- **DATA SHOWN**
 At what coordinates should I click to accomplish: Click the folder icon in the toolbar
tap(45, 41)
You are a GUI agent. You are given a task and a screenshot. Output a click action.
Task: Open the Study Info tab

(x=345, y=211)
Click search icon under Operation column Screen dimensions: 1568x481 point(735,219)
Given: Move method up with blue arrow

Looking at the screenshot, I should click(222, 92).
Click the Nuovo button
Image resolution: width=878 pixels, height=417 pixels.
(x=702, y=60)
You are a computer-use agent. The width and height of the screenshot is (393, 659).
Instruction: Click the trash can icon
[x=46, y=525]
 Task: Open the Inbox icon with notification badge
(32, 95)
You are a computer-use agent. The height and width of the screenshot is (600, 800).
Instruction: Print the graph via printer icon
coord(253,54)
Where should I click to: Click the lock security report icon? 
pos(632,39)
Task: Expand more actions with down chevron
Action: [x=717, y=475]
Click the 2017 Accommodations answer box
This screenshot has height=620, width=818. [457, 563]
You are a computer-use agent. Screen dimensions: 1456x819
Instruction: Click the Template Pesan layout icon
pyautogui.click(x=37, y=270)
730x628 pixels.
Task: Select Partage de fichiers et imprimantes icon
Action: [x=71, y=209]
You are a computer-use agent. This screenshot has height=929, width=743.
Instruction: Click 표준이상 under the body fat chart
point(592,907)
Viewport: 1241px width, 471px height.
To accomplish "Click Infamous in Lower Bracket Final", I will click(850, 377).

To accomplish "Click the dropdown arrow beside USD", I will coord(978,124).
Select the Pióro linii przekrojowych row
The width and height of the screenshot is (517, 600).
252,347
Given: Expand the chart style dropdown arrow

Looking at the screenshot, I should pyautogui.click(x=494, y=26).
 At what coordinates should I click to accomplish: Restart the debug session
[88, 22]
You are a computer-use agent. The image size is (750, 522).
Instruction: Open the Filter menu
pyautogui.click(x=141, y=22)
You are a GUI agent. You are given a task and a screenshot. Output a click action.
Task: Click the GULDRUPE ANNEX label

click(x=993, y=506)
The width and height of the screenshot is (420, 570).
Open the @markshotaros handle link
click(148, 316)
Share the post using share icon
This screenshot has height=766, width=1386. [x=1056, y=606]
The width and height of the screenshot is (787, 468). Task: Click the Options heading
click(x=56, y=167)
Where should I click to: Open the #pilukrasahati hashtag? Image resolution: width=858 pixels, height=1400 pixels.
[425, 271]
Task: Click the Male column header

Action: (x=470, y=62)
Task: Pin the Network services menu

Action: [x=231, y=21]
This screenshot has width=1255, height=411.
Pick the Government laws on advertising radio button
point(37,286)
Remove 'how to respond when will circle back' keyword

- **YOUR INSTRUCTIONS**
Among the records above, a stretch begins at the line containing "Share the post using share icon" and ends at the line containing "This screenshot has width=1255, height=411.". Restate that stretch word for word, and nothing else.

- **RESPONSE FOR THIS EXERCISE**
Share the post using share icon
This screenshot has height=766, width=1386. [x=1056, y=606]
The width and height of the screenshot is (787, 468). Task: Click the Options heading
click(x=56, y=167)
Where should I click to: Open the #pilukrasahati hashtag? Image resolution: width=858 pixels, height=1400 pixels.
[425, 271]
Task: Click the Male column header

Action: (x=470, y=62)
Task: Pin the Network services menu

Action: [x=231, y=21]
This screenshot has width=1255, height=411.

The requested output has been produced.